╭─ Provided passage

Incident Response Framework

Phase 1: Preparation (Pre-Incident)

Activity Description Responsible
IRP Documentation Maintain a written Incident Response Plan reviewed quarterly CISO / DPO
Response Team Formation Designate cross-functional Incident Response Team (IRT) including IT Security, Legal, Compliance, PR, and Business CISO
Contact Lists Maintain up-to-date contact lists for regulators, law enforcement, legal counsel, and communication channels Compliance
Tabletop Exercises Conduct simulated breach exercises at least twice per year CISO
Detection Tools Deploy SIEM, EDR, DLP, and network monitoring tools IT Security
Playbooks Create specific playbooks for common scenarios (ransomware, data exfiltration, insider threat, third-party breach) IT Security
Insurance Review cyber insurance coverage and notification requirements Legal / Finance
Vendor Coordination Ensure DPAs include breach notification obligations with defined timelines Legal / Procurement

Phase 2: Detection and Analysis (0–2 Hours)

Step Action Team
2.1 Identify and confirm the incident through monitoring alerts, user reports, or external notification IT Security
2.2 Classify incident severity: Critical / High / Medium / Low IRT Lead
2.3 Determine if personal data is affected (if yes → activate data breach track) DPO
2.4 Determine affected jurisdictions and applicable notification regulations Legal / Compliance
2.5 Preserve evidence — create forensic images, secure logs, document chain of custody IT Security / Forensics
2.6 Activate IRT and escalate to senior management (if Critical/High) CISO

Severity Classification

Level Description Example
Critical Active data exfiltration, ransomware propagating, systemic compromise Ransomware encrypting production DBs; mass data exfiltration detected
High Confirmed breach with personal data exposure Unauthorized access to customer database; insider data theft
Medium Confirmed incident without evidence of data compromise Phishing campaign targeting employees; malware detected and contained
Low Attempted or minor incident, no data impact Failed brute-force attempts; isolated malware blocked by AV

Phase 3: Containment (2–6 Hours)

Step Action Team
3.1 Implement short-term containment (isolate affected systems, block malicious IPs/accounts) IT Security
3.2 Prevent further data loss (revoke compromised credentials, enable enhanced monitoring) IT Security
3.3 Assess scope: what data was accessed/exfiltrated, how many records, which jurisdictions Forensics / DPO
3.4 Engage external forensics firm if needed CISO / Legal
3.5 CERT-In notification if applicable (within 6 hours) Compliance
3.6 RBI notification if applicable (within 6 hours for RBI-regulated entities) Compliance
3.7 Document all containment actions with timestamps IRT Coordinator

Phase 4: Notification (6–72 Hours)

Step Action Team
4.1 Prepare breach assessment report for each applicable jurisdiction DPO / Legal
4.2 GDPR: Notify lead supervisory authority within 72 hours (or document reasons for delay) DPO
4.3 DPDP Act: Notify Data Protection Board of India without undue delay DPO / Compliance
4.4 SEBI: Notify stock exchanges within 24 hours for material incidents (if listed entity) Company Secretary
4.5 Assess if high risk to individuals → notify affected data subjects (GDPR Art. 34) DPO / Legal
4.6 Notify cyber insurance provider Legal / Finance
4.7 Engage external legal counsel for cross-border notification coordination Legal
4.8 Prepare public communication if required or appropriate PR / Communications

GDPR 72-Hour Decision Tree

Breach detected
  └─ Is personal data affected?

╰─

Aim 1:
Return the records verbatim, from their first line through the line containing "The image size is (502, 282).".

╭─ Records provided

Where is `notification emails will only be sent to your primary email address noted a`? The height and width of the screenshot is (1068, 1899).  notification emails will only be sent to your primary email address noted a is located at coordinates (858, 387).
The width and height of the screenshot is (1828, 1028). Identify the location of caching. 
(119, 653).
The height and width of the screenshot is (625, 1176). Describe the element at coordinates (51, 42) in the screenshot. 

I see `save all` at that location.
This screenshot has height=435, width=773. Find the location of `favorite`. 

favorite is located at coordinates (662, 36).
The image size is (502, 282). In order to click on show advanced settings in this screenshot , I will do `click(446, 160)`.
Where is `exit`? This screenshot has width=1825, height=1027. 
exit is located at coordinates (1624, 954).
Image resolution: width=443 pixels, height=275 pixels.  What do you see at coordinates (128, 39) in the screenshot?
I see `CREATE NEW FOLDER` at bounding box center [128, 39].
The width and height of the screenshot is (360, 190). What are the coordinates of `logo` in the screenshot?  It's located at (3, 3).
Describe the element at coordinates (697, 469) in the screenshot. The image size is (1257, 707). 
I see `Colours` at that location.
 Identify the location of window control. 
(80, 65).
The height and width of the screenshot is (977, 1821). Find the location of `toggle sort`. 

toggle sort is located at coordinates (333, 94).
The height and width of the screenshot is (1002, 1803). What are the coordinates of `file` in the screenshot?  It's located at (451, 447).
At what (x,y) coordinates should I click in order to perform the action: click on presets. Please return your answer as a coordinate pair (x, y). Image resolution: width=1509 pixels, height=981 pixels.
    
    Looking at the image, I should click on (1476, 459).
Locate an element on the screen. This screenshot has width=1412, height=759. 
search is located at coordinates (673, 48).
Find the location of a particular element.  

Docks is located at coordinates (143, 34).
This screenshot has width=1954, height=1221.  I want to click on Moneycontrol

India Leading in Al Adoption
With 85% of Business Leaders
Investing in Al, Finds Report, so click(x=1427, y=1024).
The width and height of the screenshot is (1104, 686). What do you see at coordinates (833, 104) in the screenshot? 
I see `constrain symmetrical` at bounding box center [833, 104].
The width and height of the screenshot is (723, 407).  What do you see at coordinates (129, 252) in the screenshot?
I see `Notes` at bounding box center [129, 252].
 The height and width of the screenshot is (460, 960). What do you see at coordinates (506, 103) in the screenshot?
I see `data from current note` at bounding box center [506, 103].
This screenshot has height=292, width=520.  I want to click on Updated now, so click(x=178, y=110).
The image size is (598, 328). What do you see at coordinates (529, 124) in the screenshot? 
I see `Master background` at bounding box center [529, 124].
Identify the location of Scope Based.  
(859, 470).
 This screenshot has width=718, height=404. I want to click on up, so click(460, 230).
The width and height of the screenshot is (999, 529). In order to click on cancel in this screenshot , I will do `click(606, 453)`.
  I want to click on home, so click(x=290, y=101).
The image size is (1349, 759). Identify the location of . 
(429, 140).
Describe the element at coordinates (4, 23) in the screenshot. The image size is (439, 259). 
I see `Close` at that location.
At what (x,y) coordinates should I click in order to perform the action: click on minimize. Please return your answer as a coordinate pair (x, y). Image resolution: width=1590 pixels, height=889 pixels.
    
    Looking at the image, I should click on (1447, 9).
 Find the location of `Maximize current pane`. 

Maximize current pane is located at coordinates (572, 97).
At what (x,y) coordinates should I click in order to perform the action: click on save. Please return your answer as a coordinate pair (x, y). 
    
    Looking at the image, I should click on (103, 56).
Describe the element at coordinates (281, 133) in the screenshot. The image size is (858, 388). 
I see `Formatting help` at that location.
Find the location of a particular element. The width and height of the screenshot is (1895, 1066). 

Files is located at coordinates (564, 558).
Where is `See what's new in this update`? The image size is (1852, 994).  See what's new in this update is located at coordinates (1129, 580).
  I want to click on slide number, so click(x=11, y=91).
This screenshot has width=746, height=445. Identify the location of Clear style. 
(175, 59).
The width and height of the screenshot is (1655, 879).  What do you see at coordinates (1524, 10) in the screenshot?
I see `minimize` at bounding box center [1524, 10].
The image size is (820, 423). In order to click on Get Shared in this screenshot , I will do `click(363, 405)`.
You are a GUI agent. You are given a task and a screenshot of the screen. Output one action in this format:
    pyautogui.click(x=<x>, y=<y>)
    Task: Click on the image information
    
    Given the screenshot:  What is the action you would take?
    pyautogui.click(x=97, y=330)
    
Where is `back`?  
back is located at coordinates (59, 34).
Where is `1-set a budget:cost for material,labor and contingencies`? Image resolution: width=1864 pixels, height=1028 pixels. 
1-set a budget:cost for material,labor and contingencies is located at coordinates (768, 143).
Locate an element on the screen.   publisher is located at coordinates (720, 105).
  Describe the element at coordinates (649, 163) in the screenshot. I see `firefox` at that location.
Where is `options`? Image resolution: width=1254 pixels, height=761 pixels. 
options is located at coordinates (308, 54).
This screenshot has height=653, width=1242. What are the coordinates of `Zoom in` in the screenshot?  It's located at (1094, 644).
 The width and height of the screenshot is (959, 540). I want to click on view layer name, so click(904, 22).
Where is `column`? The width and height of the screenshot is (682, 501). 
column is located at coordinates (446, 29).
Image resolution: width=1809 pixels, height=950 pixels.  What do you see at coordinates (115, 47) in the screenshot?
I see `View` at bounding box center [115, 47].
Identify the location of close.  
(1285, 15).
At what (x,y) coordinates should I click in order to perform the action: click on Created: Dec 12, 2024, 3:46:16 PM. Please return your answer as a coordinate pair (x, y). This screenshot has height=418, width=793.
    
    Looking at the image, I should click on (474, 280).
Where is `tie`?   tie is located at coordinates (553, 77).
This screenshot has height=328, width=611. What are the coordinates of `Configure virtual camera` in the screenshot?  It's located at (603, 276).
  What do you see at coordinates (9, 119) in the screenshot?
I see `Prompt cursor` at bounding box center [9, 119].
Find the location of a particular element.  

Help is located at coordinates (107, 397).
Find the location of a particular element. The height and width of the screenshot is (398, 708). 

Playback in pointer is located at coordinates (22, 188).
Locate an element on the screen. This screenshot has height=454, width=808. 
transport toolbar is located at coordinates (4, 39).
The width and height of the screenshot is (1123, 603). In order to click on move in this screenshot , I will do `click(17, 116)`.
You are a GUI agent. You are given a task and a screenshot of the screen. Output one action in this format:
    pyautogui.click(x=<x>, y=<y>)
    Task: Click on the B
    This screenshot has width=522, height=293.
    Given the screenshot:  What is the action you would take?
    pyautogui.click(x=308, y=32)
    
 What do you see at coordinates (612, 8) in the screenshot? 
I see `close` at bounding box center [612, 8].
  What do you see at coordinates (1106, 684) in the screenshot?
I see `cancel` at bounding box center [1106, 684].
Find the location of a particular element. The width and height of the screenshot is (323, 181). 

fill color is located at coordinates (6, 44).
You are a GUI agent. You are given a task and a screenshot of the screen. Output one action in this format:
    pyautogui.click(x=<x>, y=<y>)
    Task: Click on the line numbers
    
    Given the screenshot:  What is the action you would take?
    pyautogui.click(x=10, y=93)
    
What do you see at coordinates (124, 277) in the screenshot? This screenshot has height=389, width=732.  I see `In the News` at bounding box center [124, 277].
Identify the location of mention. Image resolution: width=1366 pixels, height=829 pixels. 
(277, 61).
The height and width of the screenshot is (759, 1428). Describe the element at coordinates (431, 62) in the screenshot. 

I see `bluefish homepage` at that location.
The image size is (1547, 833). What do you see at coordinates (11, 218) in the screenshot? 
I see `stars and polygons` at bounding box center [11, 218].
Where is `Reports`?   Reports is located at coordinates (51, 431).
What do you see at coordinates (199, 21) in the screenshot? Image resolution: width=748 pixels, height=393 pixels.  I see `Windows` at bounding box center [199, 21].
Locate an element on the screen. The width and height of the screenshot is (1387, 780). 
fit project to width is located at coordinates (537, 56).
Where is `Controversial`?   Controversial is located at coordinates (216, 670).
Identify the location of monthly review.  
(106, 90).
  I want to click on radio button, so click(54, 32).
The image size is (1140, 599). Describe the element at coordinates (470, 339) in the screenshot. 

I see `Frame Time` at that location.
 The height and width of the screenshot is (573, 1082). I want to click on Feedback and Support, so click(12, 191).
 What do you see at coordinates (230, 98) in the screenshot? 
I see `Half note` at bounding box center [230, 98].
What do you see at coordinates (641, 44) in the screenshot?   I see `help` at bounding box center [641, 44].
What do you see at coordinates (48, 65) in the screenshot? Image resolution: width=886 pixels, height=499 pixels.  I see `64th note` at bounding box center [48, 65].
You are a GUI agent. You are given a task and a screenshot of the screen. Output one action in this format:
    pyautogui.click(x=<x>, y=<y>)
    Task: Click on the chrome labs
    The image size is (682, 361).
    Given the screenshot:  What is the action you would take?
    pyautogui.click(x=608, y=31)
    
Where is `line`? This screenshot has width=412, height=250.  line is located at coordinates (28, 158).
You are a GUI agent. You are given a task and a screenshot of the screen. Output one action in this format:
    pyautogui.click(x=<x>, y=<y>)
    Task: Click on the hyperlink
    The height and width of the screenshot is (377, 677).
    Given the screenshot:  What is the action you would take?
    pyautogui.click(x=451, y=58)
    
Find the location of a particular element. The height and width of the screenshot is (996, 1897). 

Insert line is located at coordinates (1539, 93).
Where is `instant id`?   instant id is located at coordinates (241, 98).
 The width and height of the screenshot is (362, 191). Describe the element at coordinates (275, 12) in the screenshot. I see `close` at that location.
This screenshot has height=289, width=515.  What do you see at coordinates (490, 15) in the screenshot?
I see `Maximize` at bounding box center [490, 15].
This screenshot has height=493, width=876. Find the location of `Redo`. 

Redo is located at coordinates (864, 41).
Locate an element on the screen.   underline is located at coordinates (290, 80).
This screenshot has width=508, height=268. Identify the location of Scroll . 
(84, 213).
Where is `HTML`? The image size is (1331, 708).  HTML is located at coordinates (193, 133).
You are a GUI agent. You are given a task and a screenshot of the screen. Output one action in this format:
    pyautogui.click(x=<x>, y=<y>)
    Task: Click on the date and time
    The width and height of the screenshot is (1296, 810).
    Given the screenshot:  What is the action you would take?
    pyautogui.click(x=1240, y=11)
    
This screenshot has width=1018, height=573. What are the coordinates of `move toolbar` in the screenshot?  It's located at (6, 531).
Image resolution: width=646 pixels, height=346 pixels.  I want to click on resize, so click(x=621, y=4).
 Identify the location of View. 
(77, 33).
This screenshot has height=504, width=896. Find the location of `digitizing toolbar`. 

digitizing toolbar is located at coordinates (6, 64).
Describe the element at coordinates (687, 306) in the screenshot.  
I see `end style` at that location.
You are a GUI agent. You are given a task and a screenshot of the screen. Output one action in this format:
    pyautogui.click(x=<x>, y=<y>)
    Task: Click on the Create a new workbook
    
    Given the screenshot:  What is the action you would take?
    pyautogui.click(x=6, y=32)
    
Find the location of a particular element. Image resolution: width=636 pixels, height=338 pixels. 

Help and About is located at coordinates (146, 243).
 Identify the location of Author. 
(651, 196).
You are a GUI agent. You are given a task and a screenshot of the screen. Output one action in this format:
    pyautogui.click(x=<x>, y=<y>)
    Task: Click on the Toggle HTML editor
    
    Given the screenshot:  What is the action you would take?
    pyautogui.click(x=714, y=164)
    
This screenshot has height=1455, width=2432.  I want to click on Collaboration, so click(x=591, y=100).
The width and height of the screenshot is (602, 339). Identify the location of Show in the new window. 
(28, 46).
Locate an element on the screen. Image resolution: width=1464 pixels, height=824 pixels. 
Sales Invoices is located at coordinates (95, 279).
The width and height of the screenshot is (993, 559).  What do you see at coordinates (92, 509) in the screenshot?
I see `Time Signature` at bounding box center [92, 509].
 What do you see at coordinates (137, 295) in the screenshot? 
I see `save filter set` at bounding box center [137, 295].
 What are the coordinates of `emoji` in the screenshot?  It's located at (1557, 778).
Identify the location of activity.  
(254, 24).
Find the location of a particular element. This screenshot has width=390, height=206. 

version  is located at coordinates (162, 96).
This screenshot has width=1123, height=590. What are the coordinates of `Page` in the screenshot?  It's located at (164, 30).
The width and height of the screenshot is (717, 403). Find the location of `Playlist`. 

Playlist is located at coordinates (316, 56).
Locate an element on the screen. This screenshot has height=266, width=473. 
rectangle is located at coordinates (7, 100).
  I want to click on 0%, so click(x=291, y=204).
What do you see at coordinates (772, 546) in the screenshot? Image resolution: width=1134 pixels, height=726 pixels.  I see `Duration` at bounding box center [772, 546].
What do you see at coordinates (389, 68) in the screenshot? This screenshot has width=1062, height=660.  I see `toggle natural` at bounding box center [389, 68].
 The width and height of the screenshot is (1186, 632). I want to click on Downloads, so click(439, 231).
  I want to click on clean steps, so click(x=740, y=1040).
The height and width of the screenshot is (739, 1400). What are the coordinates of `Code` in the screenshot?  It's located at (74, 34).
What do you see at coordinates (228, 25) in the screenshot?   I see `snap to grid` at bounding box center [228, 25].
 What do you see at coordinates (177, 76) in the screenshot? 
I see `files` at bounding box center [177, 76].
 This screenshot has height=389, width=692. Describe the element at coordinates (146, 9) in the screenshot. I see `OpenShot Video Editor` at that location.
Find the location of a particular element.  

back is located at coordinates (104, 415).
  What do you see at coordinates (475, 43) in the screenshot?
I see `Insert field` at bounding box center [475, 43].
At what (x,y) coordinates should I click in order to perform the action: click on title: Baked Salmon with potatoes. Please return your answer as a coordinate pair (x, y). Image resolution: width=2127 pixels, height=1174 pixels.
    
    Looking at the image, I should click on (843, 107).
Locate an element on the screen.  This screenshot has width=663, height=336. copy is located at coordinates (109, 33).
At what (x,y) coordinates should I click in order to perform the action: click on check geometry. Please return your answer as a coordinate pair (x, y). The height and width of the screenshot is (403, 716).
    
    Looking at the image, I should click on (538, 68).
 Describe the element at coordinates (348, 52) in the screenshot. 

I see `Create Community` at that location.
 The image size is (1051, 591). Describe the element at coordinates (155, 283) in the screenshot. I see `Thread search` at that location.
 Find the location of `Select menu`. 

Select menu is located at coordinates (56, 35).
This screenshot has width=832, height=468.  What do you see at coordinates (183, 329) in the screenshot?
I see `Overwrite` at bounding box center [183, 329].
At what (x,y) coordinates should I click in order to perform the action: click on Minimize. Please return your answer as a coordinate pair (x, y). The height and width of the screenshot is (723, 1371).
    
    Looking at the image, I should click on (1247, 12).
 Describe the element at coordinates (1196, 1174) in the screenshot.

╰─

Aim 2:
Extend the incident response framework beyond its last line, keeping the same style.

Written reply 1:
Where is `notification emails will only be sent to your primary email address noted a`? The height and width of the screenshot is (1068, 1899).  notification emails will only be sent to your primary email address noted a is located at coordinates (858, 387).
The width and height of the screenshot is (1828, 1028). Identify the location of caching. 
(119, 653).
The height and width of the screenshot is (625, 1176). Describe the element at coordinates (51, 42) in the screenshot. 

I see `save all` at that location.
This screenshot has height=435, width=773. Find the location of `favorite`. 

favorite is located at coordinates (662, 36).
The image size is (502, 282). In order to click on show advanced settings in this screenshot , I will do `click(446, 160)`.

Written reply 2:
       ├─ NO → Document internally; no DPA notification required
       └─ YES → Is there a risk to rights and freedoms?
              ├─ NO → Document internally; no DPA notification required
              └─ YES → Notify supervisory authority within 72 hours
                    └─ Is there HIGH risk to individuals?
                         ├─ NO → No individual notification required
                         └─ YES → Notify affected individuals
                               └─ Exception: Technical measures render
                                  data unintelligible (e.g., encrypted)

Phase 5: Eradication and Recovery (72 Hours – 2 Weeks)

Step Action Team
5.1 Identify root cause of the incident Forensics
5.2 Remove threat actor artifacts (malware, backdoors, compromised accounts) IT Security
5.3 Patch exploited vulnerabilities IT Operations
5.4 Rebuild affected systems from known-good backups IT Operations
5.5 Implement enhanced monitoring on affected systems IT Security
5.6 Verify system integrity before restoration to production IT Security / QA
5.7 Restore services in prioritized order IT Operations

Phase 6: Post-Incident Review (2–4 Weeks)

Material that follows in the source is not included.